No, he was composed. Too composed.
His jaw tighter.
His gaze sharper.
His energy louder.
I tried not to look, but it was useless. My eyes locked on the hollow of his throat where the edge of his open shirt revealed just enough.
There was something about the way he moved today—like he had exorcised something violent the night before and was walking around with the ghost of it still clinging to his skin.
A ghost that smelled faintly like perfume.
Why did I notice that?
He didn’t look at me when he passed by. But when he stood at the desk and flipped open the folder of lecture notes, his voice came out rougher than usual.
“Morning. Let’s begin.”
It was stupid, how two words could feel like a match scraping against the edge of something flammable inside me.
⸻
The class blurred.
I took notes.
Answered a question when he asked.
Tried to appear unaffected.
But every time he leaned back against the desk, arms crossed, ankles slightly apart, the hem of his shirt would ride up just a little.
And I couldn’t stop looking.
Not at him.
At the space he created in the room.
At the pull in my gut that warned me: this is dangerous.
⸻
After class, I told myself to leave.
Just pick up my books and go.
But of course—I didn’t.
I lingered. Pretending to gather my things slower than usual. Maybe he’d leave first. Maybe he wouldn’t notice me.
He did.
And he was in front of me.
“Miss Blake,” he said, low. That voice like velvet dragged across heat. “You stayed behind.”
I blinked. My lips parted. “I—I had a question.”
He stepped closer. Too close. One hand braced beside me on the desk, the other brushing a strand of hair from my cheek.
“Ask me.”
I couldn’t. My mind was blank, my breath shallow.

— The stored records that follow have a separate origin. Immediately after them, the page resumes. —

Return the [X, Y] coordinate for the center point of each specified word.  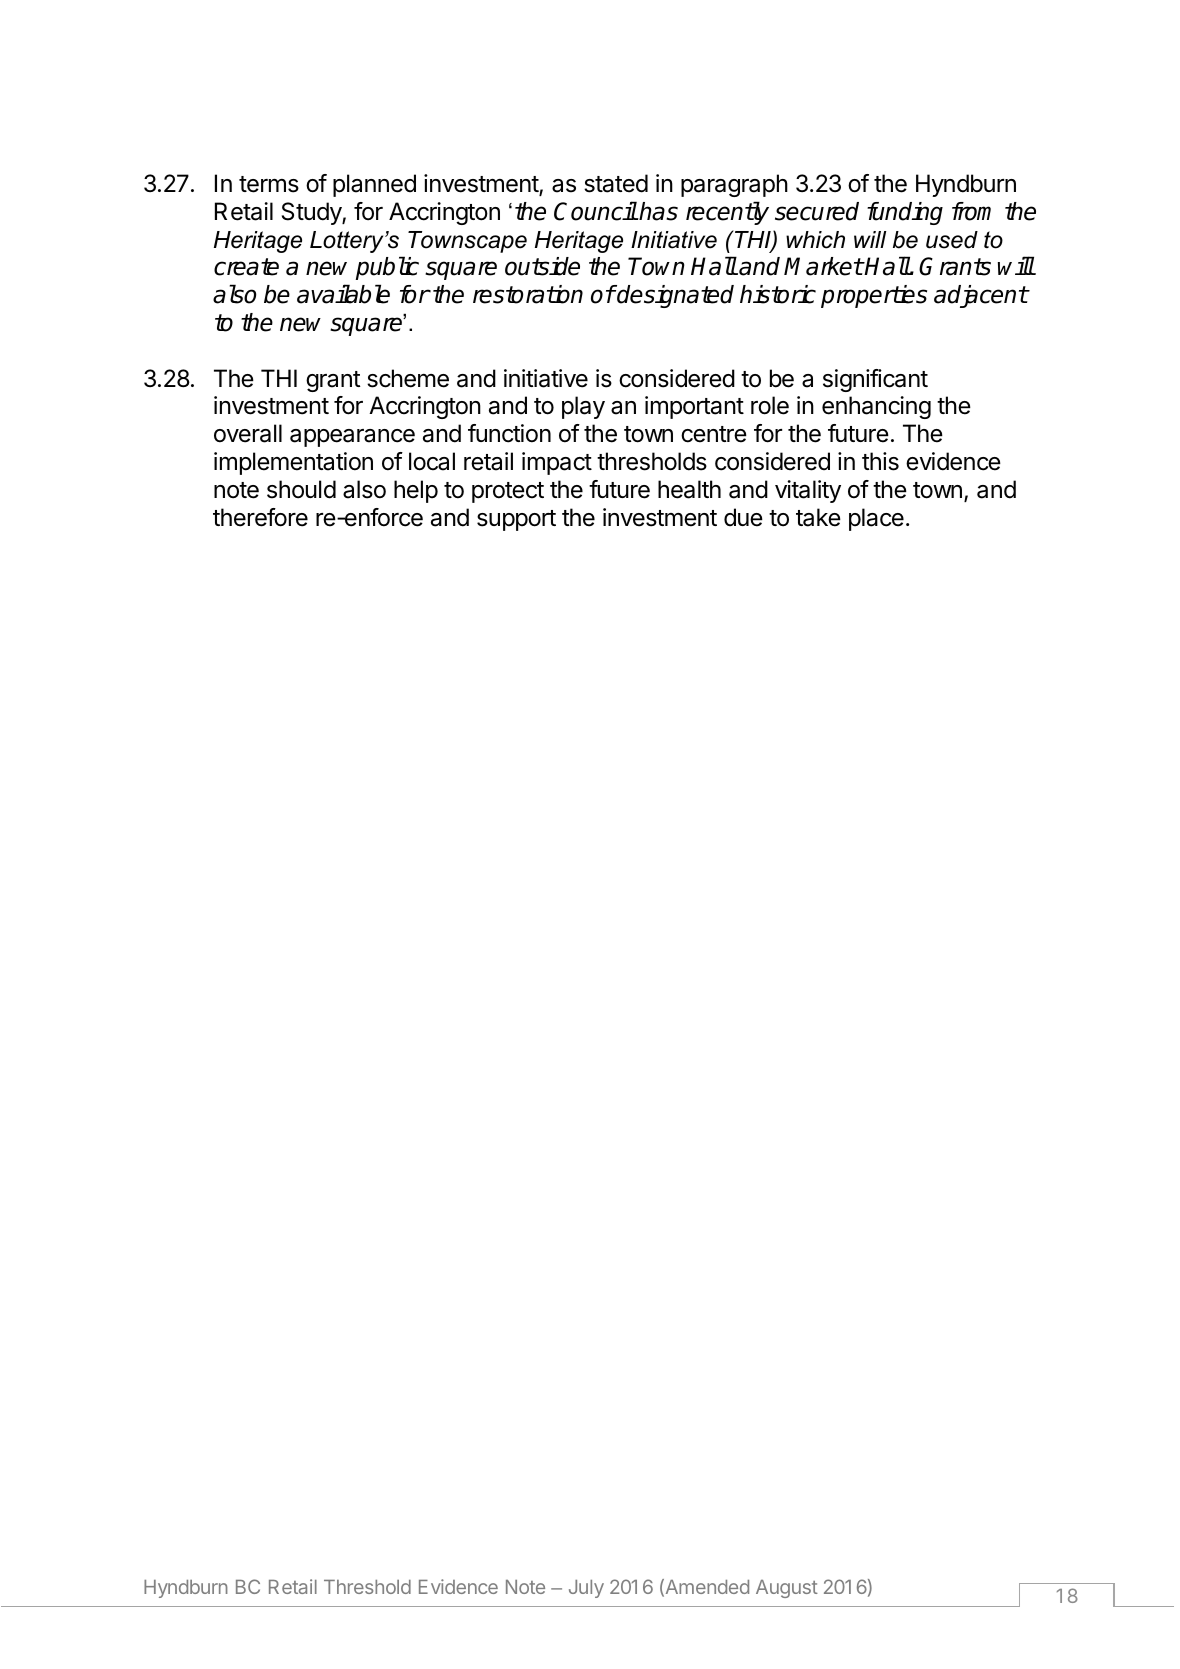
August [787, 1589]
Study [312, 213]
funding [905, 213]
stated [616, 183]
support [516, 520]
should [301, 489]
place [876, 519]
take [818, 517]
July [586, 1589]
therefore [260, 517]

He leaned in, slowly—eyes dark, mouth set, the space between us crackling like static.
“You’ve been looking at me all morning,” he murmured. “You think I didn’t notice?”
My pulse pounded. “I wasn’t—”
“Liar.”
And then—
He kissed me.
Hard. Unapologetic. Like he’d been waiting for it since the moment he walked in.
My back hit the desk. His hand slid around my waist, gripping tight as his mouth devoured mine, taking everything I wasn’t ready to give and still somehow leaving me hungry.
I moaned against him as he lifted me onto the desk like I weighed nothing, parting my legs with one knee and stepping between them.
His fingers traced the hem of my skirt. “Do you want me to stop?”
I didn’t answer.
I couldn’t.
His lips dragged down my neck, sucking at the base where he knew it would leave a mark. My hips lifted without permission, needing contact, pressure—anything—
“Olivia.”
My eyes snapped open.
“You had a question?” His voice was even. But there was something unreadable in his eyes as he stepped around the desk and stopped just beside me.
I swallowed. “No. I… uh.. I’m good”
“You alright?” he asked, voice low. Almost teasing.
I blinked up at him. “Yeah. Fine.”
But his eyes said he didn’t believe me.
He didn’t move.
He just wrecked me with a dream I couldn’t tell anyone about.
My cheeks were burning.
I gathered my things in silence, ignoring the ache between my legs, the flush on my skin, the shame curling low in my stomach.
It wasn’t real.
But it felt real.
And now I couldn’t stop thinking about it.